The media is littered with examples of what happens when work takes over. Stunning women, ladies who surely would be deemed ‘a catch’ by a multitude of men, are leading single lives well into their forties – not through choice, but through lifestyle. Sometimes, though, my colleagues just can’t meet a guy because they simply don’t have the time or the opportunity. Certainly, there are plenty of careers where the hours are long and erratic, but in the media – especially in showbiz – there’s one extra challenge for women: you’re on-call 24/7, in a work environment packed with more gay men than a Girls Aloud gig … Hell, even Katie Price would struggle to date with those odds.
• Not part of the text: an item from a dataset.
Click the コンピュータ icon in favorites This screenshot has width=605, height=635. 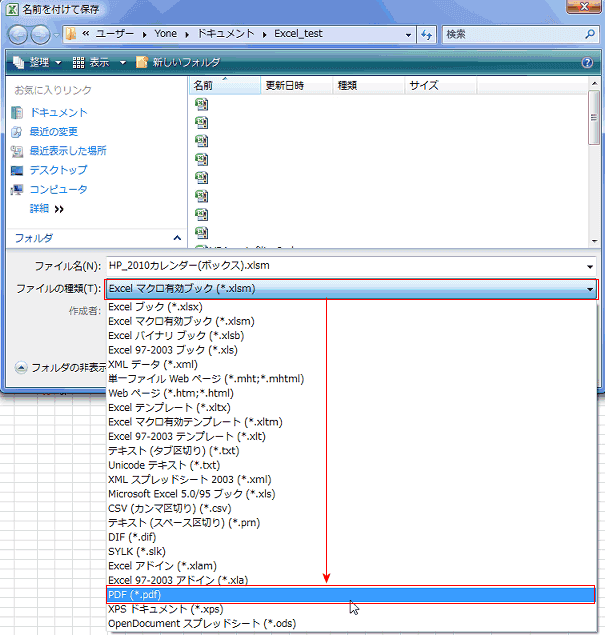pos(17,189)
Indeed, only my friend Danny has a serious relationship he can boast about, although not with another media-bod. Danny’s partner has learnt to deal with Danny’s career by simply not getting involved. His own career – a job in the City that Danny understands about as much as I do nuclear physics – is so far removed from Danny’s job in radio that they keep things fresh by blissful ignorance. Both know their lives require them to do certain things the other would never comprehend, and they just accept that. For some people, your partner not showing an interest in your professional life might sound odd but after several years of trial and error, believe me when I say Danny’s shown us all how it’s done. His home life isn’t constant chats about music or finance. It’s about other stuff that has no link to work. That’s got to be the healthiest way to keep alive a relationship two people so want to last.
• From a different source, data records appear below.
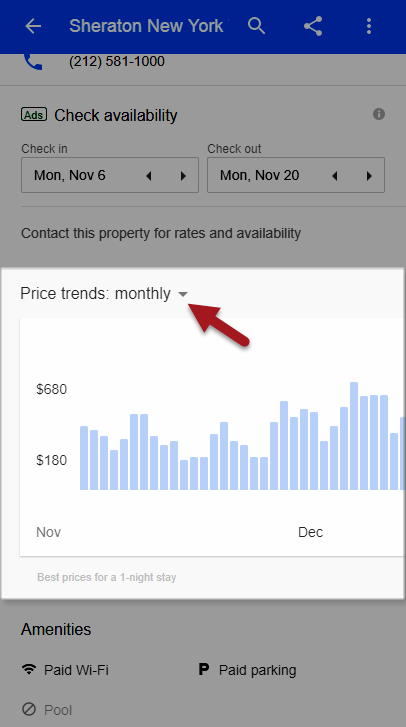The height and width of the screenshot is (727, 406).
Task: Open search with the magnifier icon
Action: [x=256, y=26]
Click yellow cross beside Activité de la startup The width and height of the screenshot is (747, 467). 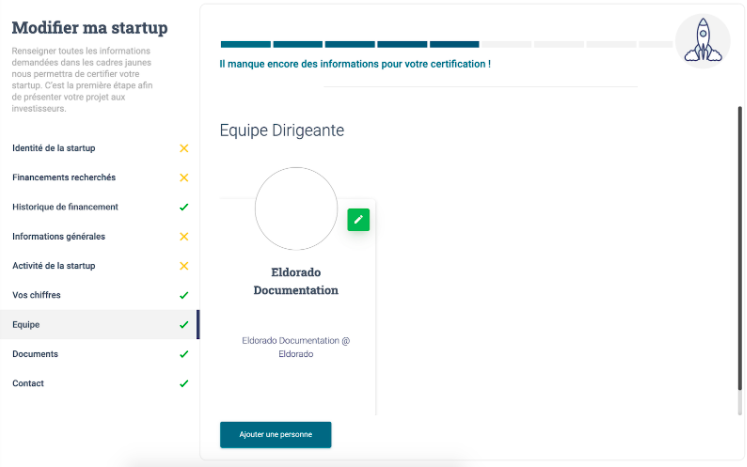(x=184, y=266)
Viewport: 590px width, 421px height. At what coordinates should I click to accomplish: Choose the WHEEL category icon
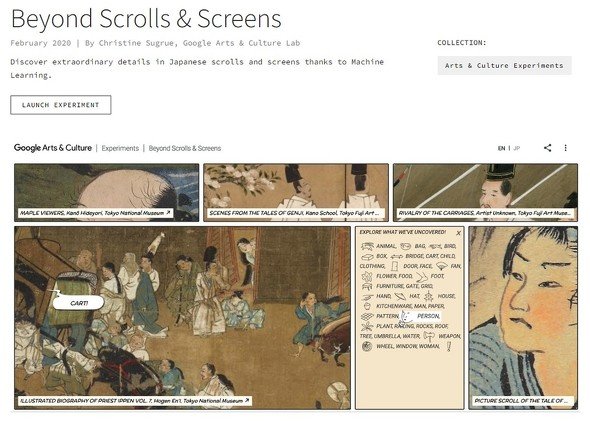tap(367, 346)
Sadly, others find themselves on different paths. My friend Olivia was an events girl through and through, always seemingly at the end of her tether as she put together another showbiz bash or fended off another set of freeloaders looking for tickets to her latest party. She lived and breathed the job, albeit through a liver and lungs battered by regular intakes of gin and tobacco. Olivia would go home in the wee small hours, back to a flat with just QVC and a microwave meal to look forward to, despite having been working with glamorous stars and their publicists all day. That kind of contrast is one that seems even more painful when you reach middle age, as Olivia had. I think it’s this contrast that led to her breakdown. Burnt out and bored with being too sick to work, Olivia pretty soon felt that she had nothing to fight for any more. Within a few months it was all over. Her memorial service was a gathering of colleagues who not only missed their old friend, but were silently praying they didn’t end up like her. Sadly life doesn’t have the happy endings of a rom-com.

So when I find myself working late, slaving over a story about weight loss or a feature on fashion, I constantly give myself reality checks. Showbiz is a big industry and one that fascinates millions – but for most of the time, it’s just a bit of fun. Stressing over something that isn’t the end of the world is pointless. If you do, it could be the end of yours.